- What the exercise asks -
From the listing below, copy each line that holds "width".

- Provided data -

------------------------------------------------

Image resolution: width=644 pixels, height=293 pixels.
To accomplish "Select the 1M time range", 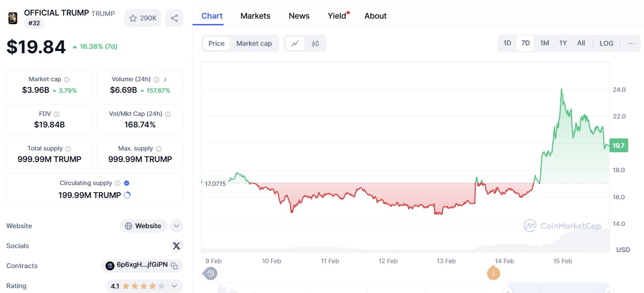I will (x=544, y=44).
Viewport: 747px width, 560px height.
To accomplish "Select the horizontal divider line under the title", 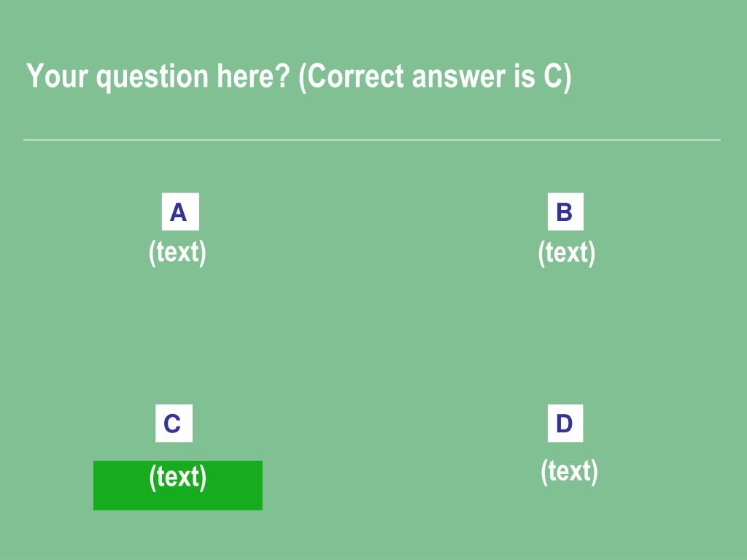I will point(371,140).
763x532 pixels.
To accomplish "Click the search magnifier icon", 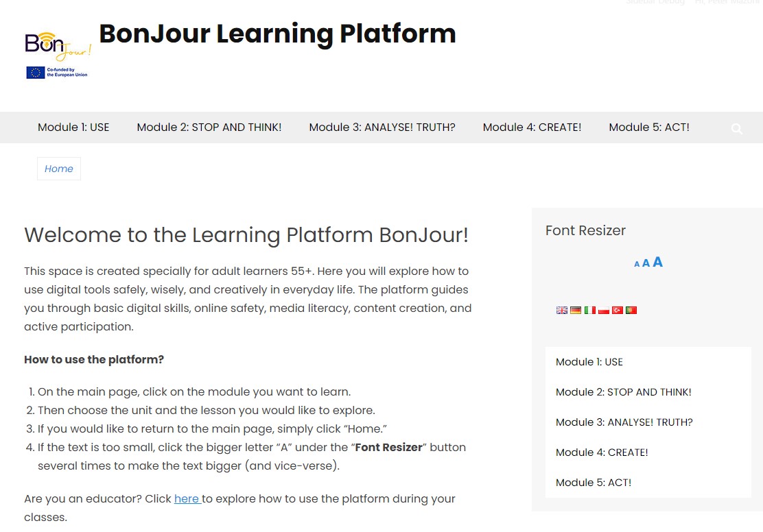I will click(737, 129).
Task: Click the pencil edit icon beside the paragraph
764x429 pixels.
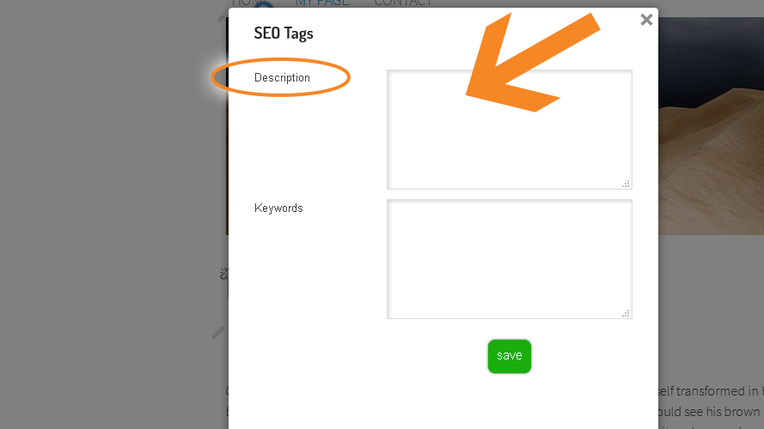Action: 218,332
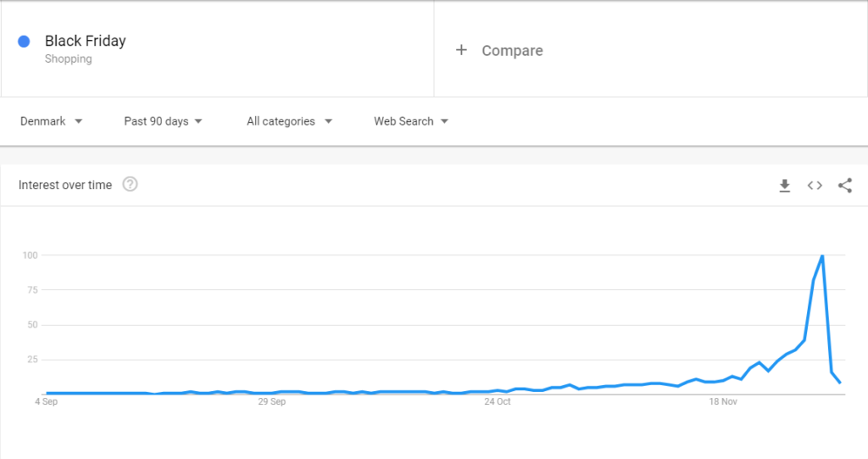Select the peak point on the chart
Screen dimensions: 868x459
tap(822, 255)
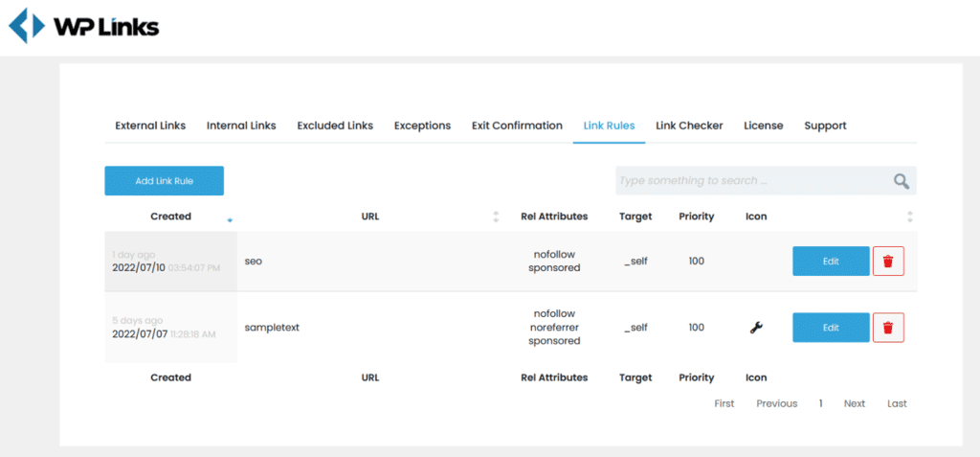The image size is (980, 457).
Task: Sort by the URL column arrows
Action: coord(496,217)
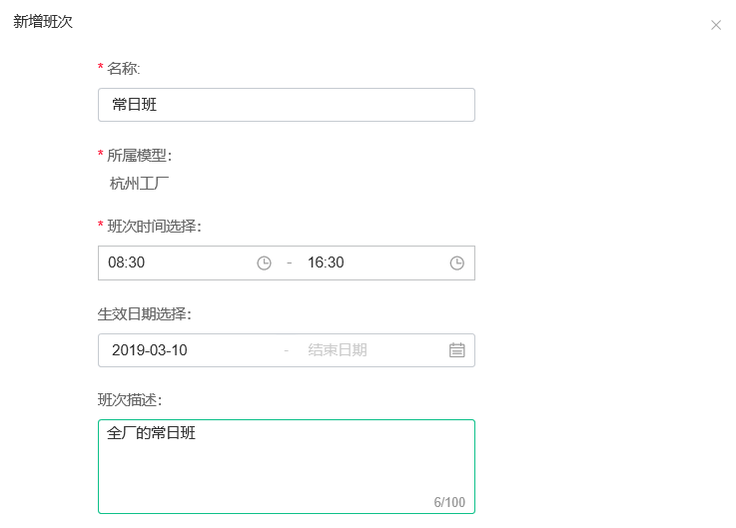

------------------------------------------------

- Your response -
Image resolution: width=644 pixels, height=293 pixels.
Viewport: 747px width, 560px height.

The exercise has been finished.